NBG-vertaling 1951

Daniël 7:7-16 NBG-vertaling 1951 (NBG51)

7. Daarna zag ik in de nachtgezichten en zie, een vierde dier, vreselijk, schrikwekkend en geweldig sterk; het had grote, ijzeren tanden: het at en vermaalde, en wat overbleef, vertrad het met zijn poten; en dit dier verschilde van alle vorige, en het had tien horens.

8. Terwijl ik op die horens lette, zie, daartussen verhief zich een andere kleine horen, en drie van de vorige horens werden daarvoor uitgerukt; en zie, in die horen waren ogen als mensenogen en een mond vol grootspraak.

9. Terwijl ik bleef toekijken, werden tronen opgesteld, en een Oude van dagen zette Zich neder; zijn kleed was wit als sneeuw en zijn hoofdhaar blank als wol; zijn troon bestond uit vuurvlammen, de raderen daarvan uit laaiend vuur;

10. en een stroom van vuur welde op en vloeide voor hem uit; duizendmaal duizenden dienden hem en tienduizend maal tienduizenden stonden vóór hem. De vierschaar zette zich neder en de boeken werden geopend.

11. Toen keek ik toe vanwege het geluid der grote woorden welke de horen sprak; terwijl ik bleef toekijken, werd het dier gedood, zijn lichaam werd vernietigd en prijsgegeven aan de brand van het vuur.

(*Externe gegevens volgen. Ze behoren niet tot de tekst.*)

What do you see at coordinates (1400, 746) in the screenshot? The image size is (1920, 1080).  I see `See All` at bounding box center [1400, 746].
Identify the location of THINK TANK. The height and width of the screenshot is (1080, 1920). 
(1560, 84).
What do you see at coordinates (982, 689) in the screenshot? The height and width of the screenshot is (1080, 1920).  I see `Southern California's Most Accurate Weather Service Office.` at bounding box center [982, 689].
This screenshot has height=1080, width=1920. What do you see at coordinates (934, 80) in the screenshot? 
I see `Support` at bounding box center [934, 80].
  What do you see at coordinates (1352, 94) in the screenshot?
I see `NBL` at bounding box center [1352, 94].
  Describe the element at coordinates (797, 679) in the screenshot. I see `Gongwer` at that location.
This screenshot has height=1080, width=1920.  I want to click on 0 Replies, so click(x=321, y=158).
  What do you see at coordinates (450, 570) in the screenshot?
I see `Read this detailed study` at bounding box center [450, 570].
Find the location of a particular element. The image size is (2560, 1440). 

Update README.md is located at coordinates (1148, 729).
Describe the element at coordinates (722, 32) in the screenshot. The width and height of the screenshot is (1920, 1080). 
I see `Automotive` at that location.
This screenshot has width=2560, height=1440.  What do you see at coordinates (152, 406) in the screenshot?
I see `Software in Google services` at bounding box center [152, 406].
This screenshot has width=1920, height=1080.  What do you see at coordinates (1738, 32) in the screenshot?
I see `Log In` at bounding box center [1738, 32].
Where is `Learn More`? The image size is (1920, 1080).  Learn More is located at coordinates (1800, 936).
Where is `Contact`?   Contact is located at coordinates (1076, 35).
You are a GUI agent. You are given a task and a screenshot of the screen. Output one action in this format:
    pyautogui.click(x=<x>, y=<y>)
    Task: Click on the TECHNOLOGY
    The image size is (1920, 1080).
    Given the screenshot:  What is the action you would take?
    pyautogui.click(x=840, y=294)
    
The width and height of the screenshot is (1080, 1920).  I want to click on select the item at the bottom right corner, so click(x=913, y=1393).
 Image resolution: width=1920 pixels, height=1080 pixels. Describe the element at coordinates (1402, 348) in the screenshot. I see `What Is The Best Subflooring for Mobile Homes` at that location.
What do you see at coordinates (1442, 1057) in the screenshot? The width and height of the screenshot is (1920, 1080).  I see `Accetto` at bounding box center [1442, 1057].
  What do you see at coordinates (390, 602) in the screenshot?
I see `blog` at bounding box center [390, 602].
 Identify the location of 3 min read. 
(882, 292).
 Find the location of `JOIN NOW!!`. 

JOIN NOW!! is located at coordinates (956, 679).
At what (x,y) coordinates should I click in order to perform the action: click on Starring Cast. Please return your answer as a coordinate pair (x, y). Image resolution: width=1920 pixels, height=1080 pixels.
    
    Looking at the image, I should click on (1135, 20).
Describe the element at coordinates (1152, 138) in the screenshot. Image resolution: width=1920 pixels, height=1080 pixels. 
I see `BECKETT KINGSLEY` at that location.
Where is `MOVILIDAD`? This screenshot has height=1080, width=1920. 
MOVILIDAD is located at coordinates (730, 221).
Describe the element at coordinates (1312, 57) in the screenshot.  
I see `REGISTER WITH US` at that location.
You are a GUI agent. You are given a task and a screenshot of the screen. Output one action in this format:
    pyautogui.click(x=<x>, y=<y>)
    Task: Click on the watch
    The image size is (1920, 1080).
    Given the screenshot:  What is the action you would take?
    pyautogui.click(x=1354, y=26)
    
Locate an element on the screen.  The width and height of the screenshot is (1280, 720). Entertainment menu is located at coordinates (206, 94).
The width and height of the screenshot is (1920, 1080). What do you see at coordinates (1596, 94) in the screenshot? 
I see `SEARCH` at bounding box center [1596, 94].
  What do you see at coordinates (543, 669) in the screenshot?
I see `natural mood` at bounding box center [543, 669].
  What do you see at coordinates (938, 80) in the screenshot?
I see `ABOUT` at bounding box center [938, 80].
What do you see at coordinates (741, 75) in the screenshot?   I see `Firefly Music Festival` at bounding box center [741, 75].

12. Ook aan de overige dieren werd de heerschappij ontnomen, en hun werd een levensduur gegeven tot tijd en wijle.

13. Ik bleef toekijken in de nachtgezichten en zie, met de wolken des hemels kwam iemand gelijk een mensenzoon; hij begaf zich tot de Oude van dagen, en men leidde hem voor deze;

14. en hem werd heerschappij gegeven en eer en koninklijke macht, en alle volken, natiën en talen dienden hem. Zijn heerschappij is een eeuwige heerschappij, die niet zal vergaan, en zijn koningschap is een, dat onverderfelijk is.

15. De geest van mij, Daniël, was ontroerd in mijn binnenste, en de gezichten die mij voor ogen waren gekomen, ontstelden mij.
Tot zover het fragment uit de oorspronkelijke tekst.